La Cámara Argentina de Productores Avícolas (CAPIA) emitió un llamado urgente al Gobierno para implementar un plan de vacunación estratégica contra la Influenza Aviar. La entidad advirtió que la actual política sanitaria pone en riesgo el 95% de la producción nacional y podría llevar a la quiebra a numerosos productores.
Buenos Aires, viernes 13 marzo (PR/26) — La Cámara Argentina de Productores Avícolas (CAPIA) emitió un llamado urgente a las autoridades nacionales para avanzar de inmediato en un plan de vacunación estratégica contra la Influenza Aviar Altamente Patógena (IAAP), tras la pérdida —por tercera vez— del estatus sanitario de Argentina ante la Organización Mundial de Sanidad Animal (OMSA) y la detección de nuevos brotes en establecimientos comerciales de Buenos Aires y Córdoba.
La entidad advirtió que la estrategia actual de “no vacunar” quedó obsoleta frente al escenario sanitario global y que su continuidad solo conduce a un mayor riesgo productivo y económico para el sector avícola.
Según CAPIA, la política sanitaria vigente genera una asimetría alarmante: se está poniendo en riesgo el 94,75% de la producción avícola nacional, destinada al consumo interno, para preservar mercados de exportación de productos frescos que representan apenas el 5,25% del total producido en el país.
En este contexto, la Cámara señaló que el 95% de la producción avícola está expuesta a las consecuencias de la enfermedad y a las restricciones sanitarias derivadas de los brotes. Además, remarcó que numerosos países —entre ellos integrantes de la Unión Europea, varias naciones de América y potencias como China— ya aplican estrategias de vacunación para proteger sus rodeos.
Desde la entidad sostienen que mantener la política actual deja al productor “desnudo frente al virus”, en un contexto de creciente circulación de la enfermedad a nivel mundial.
El impacto en el sector de huevos
CAPIA remarcó que la producción de huevos presenta una estructura de riesgo más concentrada que otros segmentos de la avicultura. A diferencia del pollo de engorde, un brote en una granja de postura implica, bajo los protocolos vigentes del Servicio Nacional de Sanidad y Calidad Agroalimentaria (SENASA), el sacrificio total de las aves del establecimiento.
Esto implica la pérdida inmediata del capital productivo, la interrupción de la actividad y la ausencia de mecanismos de compensación económica para los productores afectados, además de la posible pérdida de puestos de trabajo.

El presidente ejecutivo de CAPIA, Javier Prida, cuestionó la situación actual y describió la paradoja que enfrenta el sector frente a los mercados internacionales.
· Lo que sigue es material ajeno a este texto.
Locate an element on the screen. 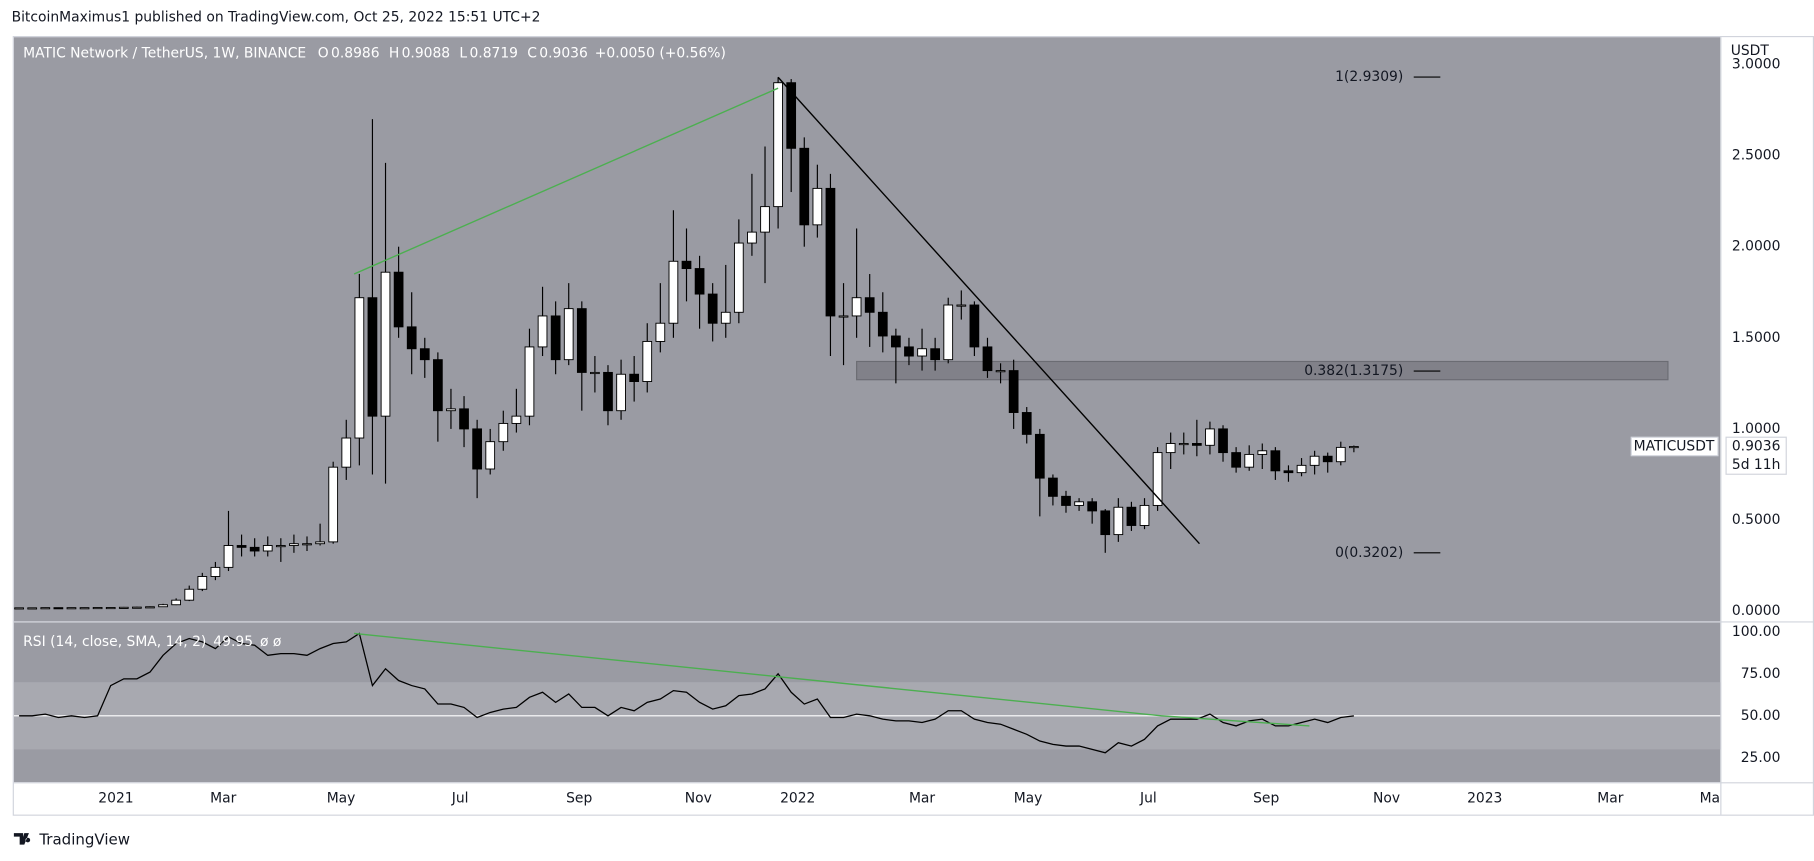  y-tick-label: 2.0000 is located at coordinates (1756, 247).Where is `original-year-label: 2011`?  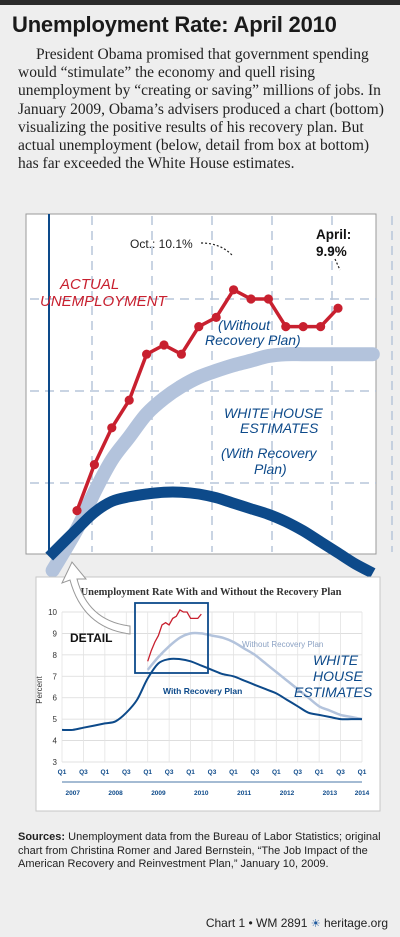
original-year-label: 2011 is located at coordinates (244, 794).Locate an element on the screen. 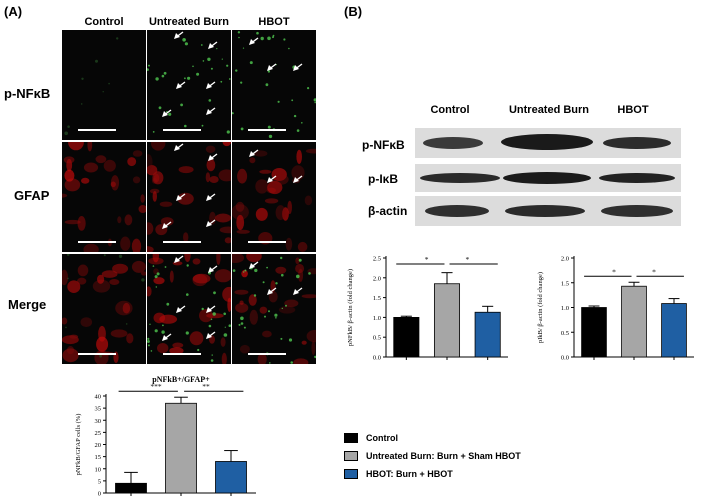 This screenshot has width=717, height=499. blot-strip-bactin is located at coordinates (548, 211).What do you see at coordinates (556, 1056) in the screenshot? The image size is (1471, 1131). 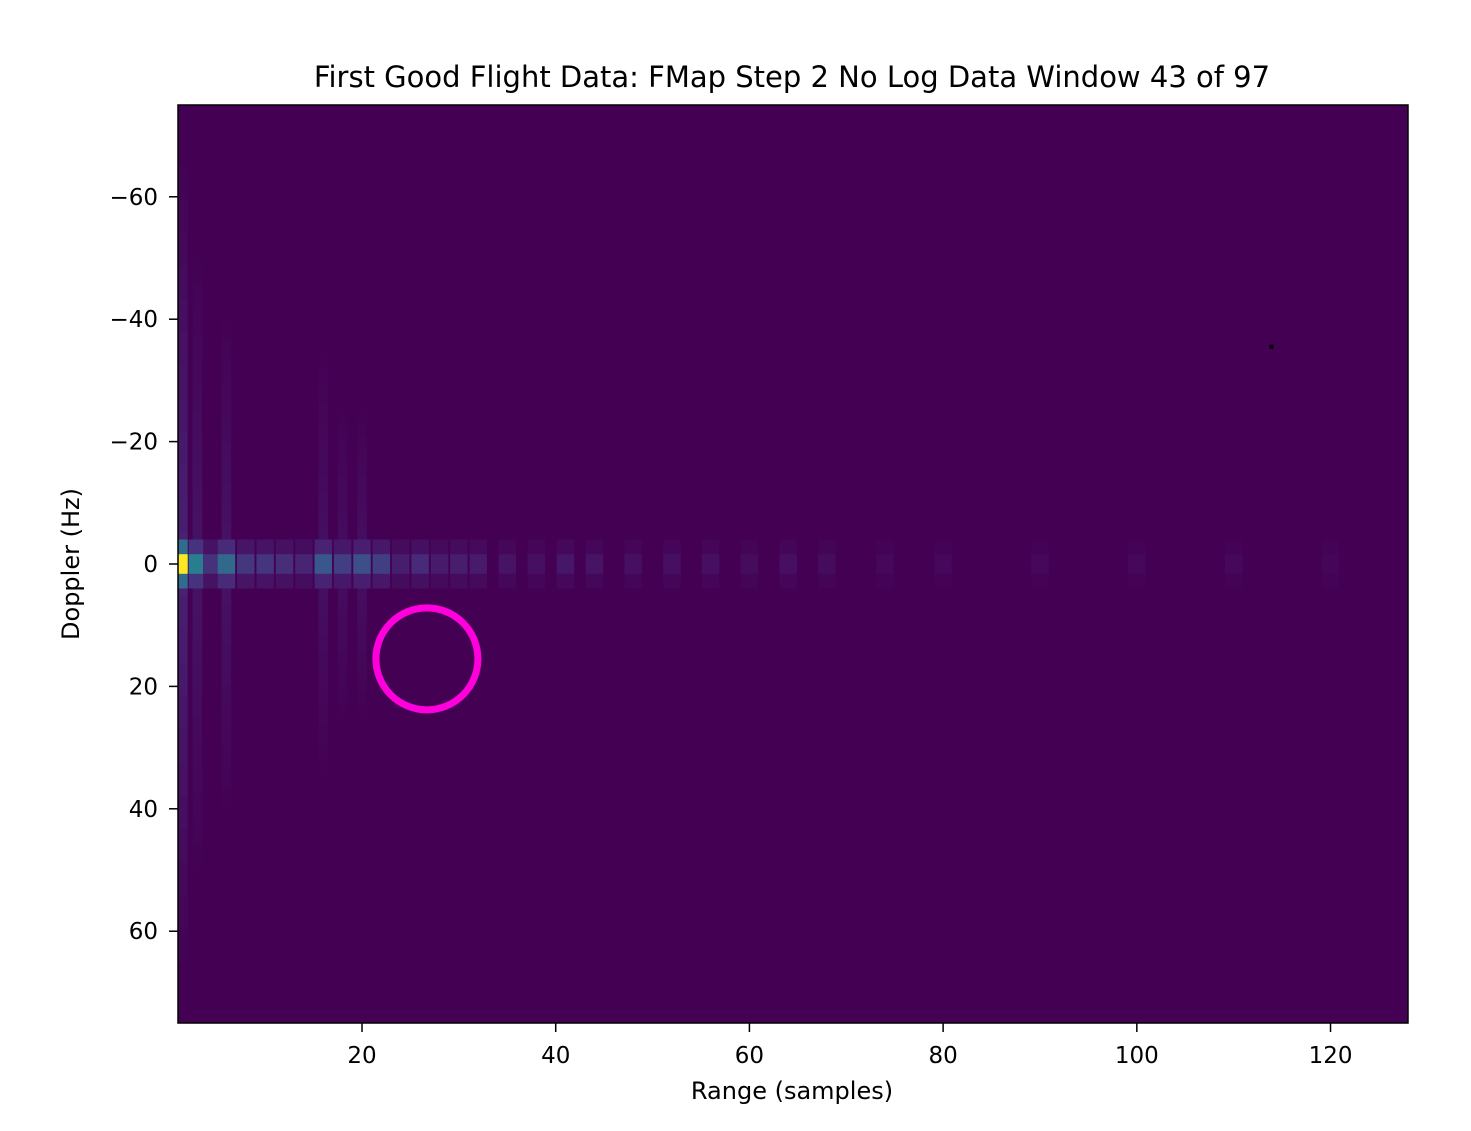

“No estamos vacunando, y al tener influenza aviar nos cierran los mercados. Y si vacunamos, nos cierran los mercados por vacunar. ¿No vale la pena vacunar y listo? Hoy el productor y los trabajadores de una granja con influenza aviar quedan en la calle. El Estado viene, cumple con la normativa de la OMSA, mata los animales y encima no hay indemnizaciones. Estamos desnudos”, afirmó.
La propuesta del sector
Ante este escenario, CAPIA propuso que el Estado nacional avance con una estrategia sanitaria basada en vacunar a las aves de ciclo largo, particularmente a las gallinas ponedoras.
El esquema técnico planteado por la entidad incluye dos ejes principales:
-
Vacunación masiva para proteger el rodeo nacional de gallinas ponedoras y garantizar el abastecimiento de huevos en el mercado interno.
-
Regionalización y compartimentación sanitaria, con protocolos diferenciados que permitan exportar desde granjas certificadas como no vacunadas hacia mercados que así lo requieran.
Según la Cámara, este modelo permitiría compatibilizar la protección sanitaria del sistema productivo con la continuidad del comercio exterior.
Finalmente, Prida advirtió que la situación requiere decisiones urgentes para evitar un deterioro mayor del sector.
“La sanidad animal debe ser la prioridad. Seguir esperando es aceptar la desaparición sistemática de productores que hoy no tienen ninguna red de contención frente a la enfermedad y arriesgar el acceso de la principal proteína animal que consumen los argentinos”, concluyó.